Bolo Raam is a 2009 Indian Hindi-language thriller film directed by Rakesh Chaturvedi, released on 31 December 2009. This film is a remake of the Tamil film Raam, released in 2005.

Plot
Bolo Raam follows the story of Raam, an angry young man obsessed with his mother. Raam is accused of her murder, leading to an investigation during which Raam chooses to remain silent.

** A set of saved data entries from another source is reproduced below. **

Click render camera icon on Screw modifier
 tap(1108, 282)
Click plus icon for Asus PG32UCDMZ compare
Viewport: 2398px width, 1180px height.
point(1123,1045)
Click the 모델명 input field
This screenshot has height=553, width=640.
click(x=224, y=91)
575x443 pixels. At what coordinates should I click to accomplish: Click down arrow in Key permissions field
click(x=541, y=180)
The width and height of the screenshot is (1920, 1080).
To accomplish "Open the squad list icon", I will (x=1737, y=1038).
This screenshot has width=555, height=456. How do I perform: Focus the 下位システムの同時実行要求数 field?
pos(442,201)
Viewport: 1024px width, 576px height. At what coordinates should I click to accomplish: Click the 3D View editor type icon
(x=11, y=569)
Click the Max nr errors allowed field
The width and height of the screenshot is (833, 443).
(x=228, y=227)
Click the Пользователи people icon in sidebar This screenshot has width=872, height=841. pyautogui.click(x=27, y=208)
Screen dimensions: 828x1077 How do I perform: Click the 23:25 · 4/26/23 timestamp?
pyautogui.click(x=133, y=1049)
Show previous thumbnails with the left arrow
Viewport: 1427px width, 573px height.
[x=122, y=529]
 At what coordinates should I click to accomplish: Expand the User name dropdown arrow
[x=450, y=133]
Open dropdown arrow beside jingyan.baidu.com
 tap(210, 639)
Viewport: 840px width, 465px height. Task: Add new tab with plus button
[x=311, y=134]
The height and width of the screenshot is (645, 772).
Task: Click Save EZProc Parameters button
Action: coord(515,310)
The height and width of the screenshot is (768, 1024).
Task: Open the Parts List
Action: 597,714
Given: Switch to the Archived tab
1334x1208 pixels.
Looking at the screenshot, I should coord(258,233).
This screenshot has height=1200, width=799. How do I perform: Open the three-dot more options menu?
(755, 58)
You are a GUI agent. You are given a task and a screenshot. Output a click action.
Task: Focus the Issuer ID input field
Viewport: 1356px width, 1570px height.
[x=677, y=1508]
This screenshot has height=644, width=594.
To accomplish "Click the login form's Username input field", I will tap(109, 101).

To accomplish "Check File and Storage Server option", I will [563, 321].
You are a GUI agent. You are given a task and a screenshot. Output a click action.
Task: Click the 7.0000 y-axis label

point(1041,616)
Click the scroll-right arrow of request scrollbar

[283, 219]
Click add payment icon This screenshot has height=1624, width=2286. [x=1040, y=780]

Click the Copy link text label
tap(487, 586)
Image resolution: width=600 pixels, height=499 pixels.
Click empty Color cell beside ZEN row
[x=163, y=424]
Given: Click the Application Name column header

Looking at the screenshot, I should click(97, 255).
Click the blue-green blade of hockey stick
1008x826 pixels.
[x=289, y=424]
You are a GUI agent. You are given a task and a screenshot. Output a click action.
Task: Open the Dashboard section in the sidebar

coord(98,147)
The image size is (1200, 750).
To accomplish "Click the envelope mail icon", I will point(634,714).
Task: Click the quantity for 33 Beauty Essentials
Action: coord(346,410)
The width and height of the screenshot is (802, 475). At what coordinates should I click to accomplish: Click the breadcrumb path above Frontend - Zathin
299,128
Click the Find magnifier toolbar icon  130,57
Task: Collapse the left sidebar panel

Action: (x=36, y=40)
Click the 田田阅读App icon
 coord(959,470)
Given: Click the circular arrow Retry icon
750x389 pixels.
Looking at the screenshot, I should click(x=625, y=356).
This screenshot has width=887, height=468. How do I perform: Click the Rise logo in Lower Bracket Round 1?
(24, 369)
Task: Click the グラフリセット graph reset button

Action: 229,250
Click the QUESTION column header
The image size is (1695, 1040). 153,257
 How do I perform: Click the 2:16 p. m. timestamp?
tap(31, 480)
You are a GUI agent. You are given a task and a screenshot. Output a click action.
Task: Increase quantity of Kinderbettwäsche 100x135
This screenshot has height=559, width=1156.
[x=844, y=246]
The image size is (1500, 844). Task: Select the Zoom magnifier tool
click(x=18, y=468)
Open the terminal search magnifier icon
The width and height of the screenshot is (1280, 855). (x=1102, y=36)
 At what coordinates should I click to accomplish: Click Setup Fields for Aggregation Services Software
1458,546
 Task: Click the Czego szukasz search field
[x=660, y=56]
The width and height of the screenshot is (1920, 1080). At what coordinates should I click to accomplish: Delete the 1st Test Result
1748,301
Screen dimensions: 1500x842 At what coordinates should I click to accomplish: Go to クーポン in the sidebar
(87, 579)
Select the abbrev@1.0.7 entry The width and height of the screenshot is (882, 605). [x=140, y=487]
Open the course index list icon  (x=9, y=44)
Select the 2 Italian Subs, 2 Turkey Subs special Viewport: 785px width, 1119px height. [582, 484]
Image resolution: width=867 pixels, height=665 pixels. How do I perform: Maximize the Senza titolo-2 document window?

During this whole time the investigation continues and Inspector Indrajeet Singh learns that Raam had the tendency to right wrongs and is serious about this. His mother was influenced by others to send him to a hostel but at the last minute she changed her decision seeing that her son could hurt someone there. During this time it is also revealed that his mother had run away from her house and married Raam's father, who left her before his birth. Juhi, daughter of sub-inspector Sajid Khan, falls in love with Raam and one night when she sneaks into his house, she finds him asleep. She gives him a kiss and is about to leave immediately when her father finds her and beats her. Raam's mother tries to stop him but Khan accuses her of being characterless. He then tries to arrest Raam under a false charge but his Juhi promises that she will never meet Raam again ever. It is found that Raam's mother was a woman of character and Raam was only aggressive some times not unstable. This time a psychiatrist, Dr. Negi finds that Raam is unstable as he can not believe his mother is dead. In between this scenario Raam also tries to runaway from jail once and is found near his mother's body claiming that his mother is asleep.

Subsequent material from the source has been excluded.